====== Source material ======

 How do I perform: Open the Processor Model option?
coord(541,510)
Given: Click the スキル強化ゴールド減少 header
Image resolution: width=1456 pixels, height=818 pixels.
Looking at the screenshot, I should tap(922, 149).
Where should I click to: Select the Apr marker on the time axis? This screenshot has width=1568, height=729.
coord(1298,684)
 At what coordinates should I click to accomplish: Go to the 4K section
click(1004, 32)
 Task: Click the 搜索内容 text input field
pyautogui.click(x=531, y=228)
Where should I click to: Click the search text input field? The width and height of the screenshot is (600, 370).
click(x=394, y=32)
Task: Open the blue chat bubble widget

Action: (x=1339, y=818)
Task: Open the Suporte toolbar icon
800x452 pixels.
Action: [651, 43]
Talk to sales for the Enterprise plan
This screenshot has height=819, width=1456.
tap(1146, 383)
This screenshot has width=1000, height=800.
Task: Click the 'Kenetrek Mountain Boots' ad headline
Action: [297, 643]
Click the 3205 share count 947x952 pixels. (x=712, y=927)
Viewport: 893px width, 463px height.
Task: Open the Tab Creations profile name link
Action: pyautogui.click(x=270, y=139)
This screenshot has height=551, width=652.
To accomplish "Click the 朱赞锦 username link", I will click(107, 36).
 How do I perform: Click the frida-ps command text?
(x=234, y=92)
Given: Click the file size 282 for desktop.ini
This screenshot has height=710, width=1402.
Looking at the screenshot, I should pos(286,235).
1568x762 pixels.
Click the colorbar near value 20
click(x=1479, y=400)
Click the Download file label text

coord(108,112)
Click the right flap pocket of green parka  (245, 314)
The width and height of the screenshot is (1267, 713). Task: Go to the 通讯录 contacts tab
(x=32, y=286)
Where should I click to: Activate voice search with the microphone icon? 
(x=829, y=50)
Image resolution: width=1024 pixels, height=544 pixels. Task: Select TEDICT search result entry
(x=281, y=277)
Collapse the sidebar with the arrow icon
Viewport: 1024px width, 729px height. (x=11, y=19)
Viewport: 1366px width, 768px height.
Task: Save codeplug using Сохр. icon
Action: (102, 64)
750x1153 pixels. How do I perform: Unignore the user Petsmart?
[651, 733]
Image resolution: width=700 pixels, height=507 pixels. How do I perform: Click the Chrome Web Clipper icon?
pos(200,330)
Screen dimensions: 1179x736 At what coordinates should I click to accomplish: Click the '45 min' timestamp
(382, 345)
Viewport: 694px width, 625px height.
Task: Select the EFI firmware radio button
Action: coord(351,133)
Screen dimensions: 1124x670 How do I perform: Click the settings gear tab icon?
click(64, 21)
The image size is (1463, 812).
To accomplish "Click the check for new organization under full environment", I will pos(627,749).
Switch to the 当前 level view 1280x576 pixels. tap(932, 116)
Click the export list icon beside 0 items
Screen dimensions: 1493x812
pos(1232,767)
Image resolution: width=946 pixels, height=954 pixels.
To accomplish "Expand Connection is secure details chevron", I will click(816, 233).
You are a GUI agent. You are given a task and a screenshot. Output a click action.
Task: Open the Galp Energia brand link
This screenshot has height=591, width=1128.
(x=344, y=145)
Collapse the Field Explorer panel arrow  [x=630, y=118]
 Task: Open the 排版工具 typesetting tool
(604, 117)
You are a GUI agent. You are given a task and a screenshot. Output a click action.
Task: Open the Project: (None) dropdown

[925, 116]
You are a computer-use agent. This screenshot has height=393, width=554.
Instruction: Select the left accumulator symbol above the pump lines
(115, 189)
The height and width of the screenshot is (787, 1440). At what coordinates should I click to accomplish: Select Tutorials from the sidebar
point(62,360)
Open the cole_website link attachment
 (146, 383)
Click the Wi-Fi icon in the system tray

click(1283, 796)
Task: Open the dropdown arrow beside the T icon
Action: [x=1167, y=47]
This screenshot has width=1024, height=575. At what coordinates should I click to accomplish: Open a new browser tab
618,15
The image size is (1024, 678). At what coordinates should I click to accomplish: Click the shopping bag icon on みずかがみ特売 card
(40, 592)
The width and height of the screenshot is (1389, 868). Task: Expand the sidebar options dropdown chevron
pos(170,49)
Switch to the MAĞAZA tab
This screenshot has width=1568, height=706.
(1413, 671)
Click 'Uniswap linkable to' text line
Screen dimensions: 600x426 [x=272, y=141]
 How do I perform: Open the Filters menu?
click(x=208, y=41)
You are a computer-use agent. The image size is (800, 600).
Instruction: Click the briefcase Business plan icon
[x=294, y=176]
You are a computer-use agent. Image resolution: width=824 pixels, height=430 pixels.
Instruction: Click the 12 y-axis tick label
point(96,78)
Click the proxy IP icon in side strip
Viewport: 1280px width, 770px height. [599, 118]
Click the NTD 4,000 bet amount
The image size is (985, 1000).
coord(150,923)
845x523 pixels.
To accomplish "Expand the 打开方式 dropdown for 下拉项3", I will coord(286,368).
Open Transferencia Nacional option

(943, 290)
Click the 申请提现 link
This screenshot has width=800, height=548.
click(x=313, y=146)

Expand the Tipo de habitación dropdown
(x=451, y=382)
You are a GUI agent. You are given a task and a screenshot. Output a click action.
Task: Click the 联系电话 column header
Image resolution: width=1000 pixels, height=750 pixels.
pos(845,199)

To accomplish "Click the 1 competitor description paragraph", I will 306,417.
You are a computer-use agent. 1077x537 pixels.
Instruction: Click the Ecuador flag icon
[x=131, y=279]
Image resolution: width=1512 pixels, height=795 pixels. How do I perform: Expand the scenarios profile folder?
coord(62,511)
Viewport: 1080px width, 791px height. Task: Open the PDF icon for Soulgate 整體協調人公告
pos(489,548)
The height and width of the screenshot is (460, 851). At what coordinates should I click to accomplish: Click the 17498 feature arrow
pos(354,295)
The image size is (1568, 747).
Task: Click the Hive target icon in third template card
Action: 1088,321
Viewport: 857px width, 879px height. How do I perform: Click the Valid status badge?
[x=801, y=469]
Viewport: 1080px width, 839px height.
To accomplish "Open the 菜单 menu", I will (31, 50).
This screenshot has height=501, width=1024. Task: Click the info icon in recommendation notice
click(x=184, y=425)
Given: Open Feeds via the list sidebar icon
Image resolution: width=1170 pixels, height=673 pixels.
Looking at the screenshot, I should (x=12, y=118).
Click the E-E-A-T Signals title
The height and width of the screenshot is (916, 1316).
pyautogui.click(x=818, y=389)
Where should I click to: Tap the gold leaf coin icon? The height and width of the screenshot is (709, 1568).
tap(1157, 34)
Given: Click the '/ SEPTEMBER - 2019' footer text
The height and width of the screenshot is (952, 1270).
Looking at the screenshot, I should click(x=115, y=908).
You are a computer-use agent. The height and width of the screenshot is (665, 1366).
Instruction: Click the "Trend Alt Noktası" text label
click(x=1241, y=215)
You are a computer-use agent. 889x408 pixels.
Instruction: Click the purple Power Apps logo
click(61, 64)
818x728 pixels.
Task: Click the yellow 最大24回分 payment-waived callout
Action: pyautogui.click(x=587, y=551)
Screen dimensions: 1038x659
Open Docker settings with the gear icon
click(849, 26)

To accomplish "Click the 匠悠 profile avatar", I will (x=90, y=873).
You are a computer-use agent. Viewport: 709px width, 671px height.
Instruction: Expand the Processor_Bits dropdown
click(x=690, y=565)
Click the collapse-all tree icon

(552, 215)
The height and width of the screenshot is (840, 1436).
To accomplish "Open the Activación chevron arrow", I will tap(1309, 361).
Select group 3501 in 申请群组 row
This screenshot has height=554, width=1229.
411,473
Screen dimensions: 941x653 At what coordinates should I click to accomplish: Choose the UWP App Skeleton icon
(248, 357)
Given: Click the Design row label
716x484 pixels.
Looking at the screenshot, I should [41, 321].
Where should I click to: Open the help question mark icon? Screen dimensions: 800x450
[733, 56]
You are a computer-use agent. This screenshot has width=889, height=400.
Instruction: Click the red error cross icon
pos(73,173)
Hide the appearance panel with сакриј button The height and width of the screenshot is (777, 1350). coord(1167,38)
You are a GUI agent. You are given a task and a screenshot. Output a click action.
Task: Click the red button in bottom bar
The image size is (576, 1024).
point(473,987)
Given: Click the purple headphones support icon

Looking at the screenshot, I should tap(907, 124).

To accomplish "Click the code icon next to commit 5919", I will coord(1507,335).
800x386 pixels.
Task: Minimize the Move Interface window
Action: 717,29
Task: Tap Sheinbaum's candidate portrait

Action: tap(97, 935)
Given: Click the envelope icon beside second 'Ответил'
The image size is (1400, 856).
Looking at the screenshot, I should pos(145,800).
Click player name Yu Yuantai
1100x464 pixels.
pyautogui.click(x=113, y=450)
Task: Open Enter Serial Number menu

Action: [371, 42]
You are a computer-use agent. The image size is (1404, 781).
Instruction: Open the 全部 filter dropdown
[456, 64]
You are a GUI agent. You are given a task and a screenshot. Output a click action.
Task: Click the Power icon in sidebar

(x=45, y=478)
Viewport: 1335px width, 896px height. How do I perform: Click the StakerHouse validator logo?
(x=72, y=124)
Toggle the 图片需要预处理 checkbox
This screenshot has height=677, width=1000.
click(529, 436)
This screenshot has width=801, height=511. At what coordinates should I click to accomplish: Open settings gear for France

======

— Task requirements —
Render the material above as a Markdown table with the columns Row and Line. Start at the line that contains "How do I perform: Click the frida-ps", end with the line that contains "coord(108,112)", and leave out blank lines.

— Full output —
| Row | Line |
|---|---|
| 1 |  How do I perform: Click the frida-ps command text? |
| 2 | (x=234, y=92) |
| 3 | Given: Click the file size 282 for desktop.ini |
| 4 | This screenshot has height=710, width=1402. |
| 5 | Looking at the screenshot, I should pos(286,235). |
| 6 | 1568x762 pixels. |
| 7 | Click the colorbar near value 20 |
| 8 | click(x=1479, y=400) |
| 9 | Click the Download file label text |
| 10 | coord(108,112) |